Finstad probably doesn’t want people to look too deeply at farm policies that privilege bigger farmers over others. Concentration of land has contributed to concentration of rural wealth, depopulation of rural areas, consolidation of rural school districts and loss of locally-owned businesses on Main Streets.

Commodity crops are also inefficient at feeding people. Forty percent of corn goes into biofuels. A big chunk of both crops go into feeding livestock. Some of it reaches people’s mouths in highly-processed form, like energy bars containing soybean protein and high fructose corn syrup.

Because so much of the corn crop goes into biofuels or feeding livestock, each acre used in corn production only yields one-fifth of the food calories that it could if it were used to grow crops that feed people directly.

We highly subsidize this inefficient system, even though the health benefit to society is degraded and the environmental costs (nitrate pollution, glyphosate contamination) are high, and Brad Finstad is committed to preserving it for his own benefit.

Finstad even has the nerve to make the claim, “What we [farmers] do is the most noble profession in this country.”
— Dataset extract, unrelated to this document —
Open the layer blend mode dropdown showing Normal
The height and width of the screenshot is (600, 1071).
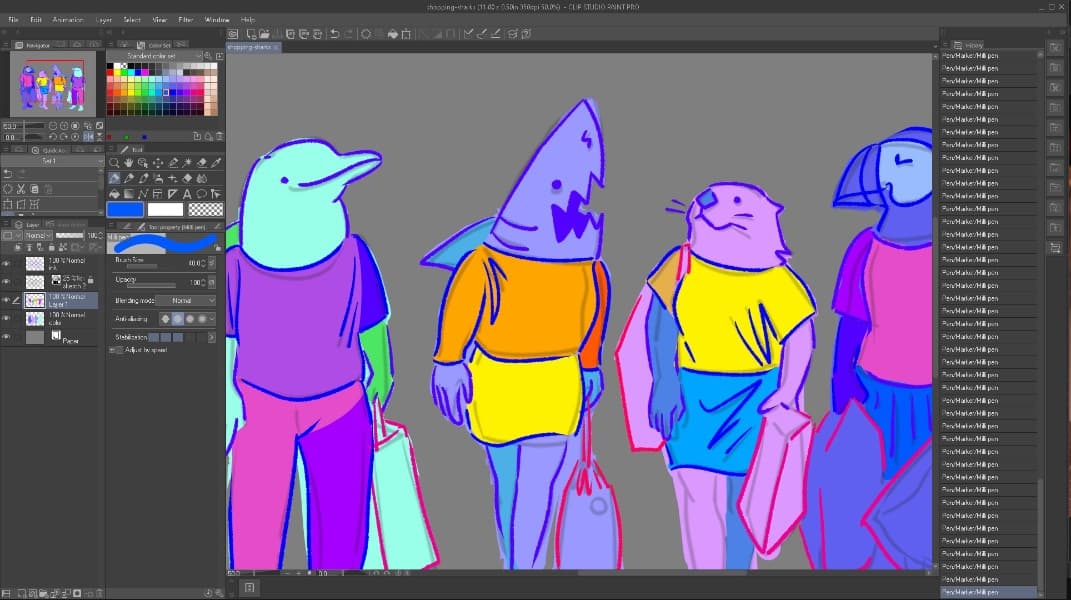click(38, 234)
Farming isn’t really more “noble” than any other vital profession that keeps our country sheltered, fed, healthy, educated and functioning. The difference is that one practically needs a title of nobility to get into farming.

I grew up on a farm, and I don’t think we should privilege farmers over anyone else. Even as Finstad is shepherding subsidies for rich farmers like himself through Congress, he has the cheek to say, “I tell my kids all the time our goal is to have a ‘Not Congress.’”

In other words, “Eat cake, peasants.”

Put Finstad’s aristocratic cropaganda to tougher scrutiny. Our enormously expensive ag policy should benefit everyone instead of primarily the landed gentry, chemical giants like Bayer (which bought Monsanto), and agribusiness giants like Cargill.

Please support Rachel Bohman for Congress, for fairer and more efficient food policy. Please also support small local farmers and ranchers at our farmers’ market.

Jennifer Vogt-Erickson is a member of the Freeborn County DFL Party.